Os painéis de segurança para artigos e substâncias da classe 1 (explosivos) não podem apresentar o número de risco na parte superior, apresentando somente o número ONU na parte inferior, conforme exemplo da Figura 1.1-b). O número de identificação de risco permite determinar imediatamente os riscos do produto, conforme a legislação vigente. Quando o risco associado a uma substância puder ser adequadamente indicado por um único algarismo, este deve ser seguido do algarismo “zero”. No Anexo O, são estabelecidos alguns símbolos para transportes marítimo e aquaviário. No Anexo Q são estabelecidas algumas placas especiais para o transporte ferroviário.

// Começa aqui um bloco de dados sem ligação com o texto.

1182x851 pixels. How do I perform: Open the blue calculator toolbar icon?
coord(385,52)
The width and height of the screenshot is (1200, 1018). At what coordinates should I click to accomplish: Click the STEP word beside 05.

As placas especiais para a sinalização da área de manuseio de explosivo no transporte ferroviário devem ser na cor branca, com letras e borda pretas, com dimensões mínimas de 400 mm de comprimento e 200 mm de largura, com letras de altura não inferior a 20 mm. As ilustrações dos Anexos R e S são informativas, devendo a sinalização seguir o discriminado nesta norma, referente a cada situação, conforme citado nas Seções 7 a 14. O Anexo T apresenta um resumo informativo da sinalização das unidades ou equipamentos de transporte rodoviário de carga fracionada em geral, conforme a Tabela T.1, e um resumo informativo da sinalização específica para unidades ou equipamentos de transporte rodoviário de carga fracionada, que transportem artigos e substâncias da classe 1 (explosivos) na Tabela T.2.

A sinalização das unidades ou dos equipamentos de transporte é feita por meio de rótulos de risco (principal e, quando exigido, pelo subsidiário), painéis de segurança e demais símbolos, quando aplicável. Os painéis de segurança, os rótulos de risco e os demais símbolos, quando exigidos para a sinalização das unidades ou dos equipamentos de transporte, devem ser afixados em um plano vertical da superfície exterior das unidades ou do equipamento de transporte, de forma que fiquem totalmente visíveis, podendo ser adesivados, aparafusados, pintados, em porta-placa ou outras formas que permitam a rápida identificação nos casos de emergência, desde que a forma de fixação não prejudique a identificação dos símbolos, números e letras.